The moratorium caused the largest industrial closure in Canadian history; 37,000 fishermen and plant workers, 12% of Newfoundland’s labour force, lost their jobs. The federal government implemented two financial aid programs following the ban. The first was the Northern Cod Adjustment and Rehabilitation Program (NCARP). NCARP consisted of weekly payments for workers who were put out of work by the moratorium; it required its recipients to either retire early or enroll in training programs for new jobs. Between 1992 and 1994, NCARP would support anywhere between 18,000 and 30,000 workers each year until it was replaced by The Atlantic Groundfish Strategy (TAGS) in 1994. TAGS worked similarly to NCARP, the main difference being that the working population receiving benefits through TAGS would be retrained for non-fishing related industries due to fears that the province’s other fisheries had too many fishermen and too few fish.
These programs were moderately successful in giving laid-off workers financial security for a short period of time but were not successful in removing the dependence of Newfoundland communities on the fisheries industry. The number of full time fishermen before and after the moratorium had remained essentially unchanged. The moratorium, originally meant to last only a few years, remains to this day as fish stocks have still not returned to pre-1950s levels. The loss of the cod fishery was a significant blow to Newfoundland’s economy and even though today it benefits from a more diverse set of industries (tourism, oil, and mining) it is still one of the most impoverished provinces in terms of unemployment. Second only to Nunavut year after year.

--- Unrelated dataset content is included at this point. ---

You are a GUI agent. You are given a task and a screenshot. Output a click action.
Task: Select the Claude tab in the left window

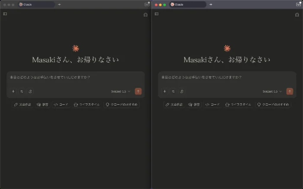(36, 4)
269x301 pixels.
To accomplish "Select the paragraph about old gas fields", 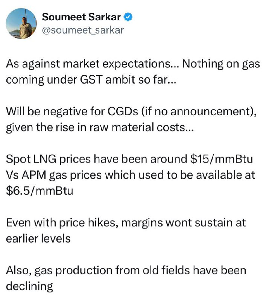I will (126, 278).
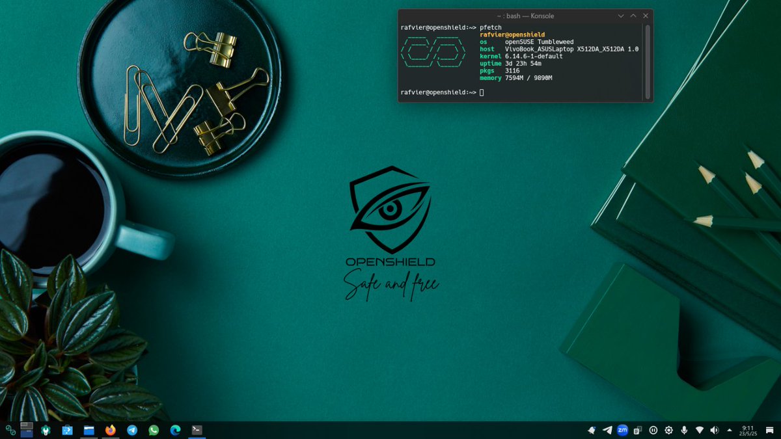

The loss of the fisheries in Newfoundland was more than just a financial crisis: it was a crisis of identity. The history of fishing in Newfoundland is the history of Newfoundland and its decline means that aspects of the island’s culture can no longer persist. Newfoundland’s population peaked in 1992 before declining steadily until 2006, a statistical reflection of its decimation. This institution, responsible for the very founding of Newfoundland now a shadow of its former self. With government of Newfoundland citing only some five thousand jobs remaining in the Newfoundland fishing industry in 2017. What was once a cultural mainstay and way of life for the island has now almost disappeared entirely.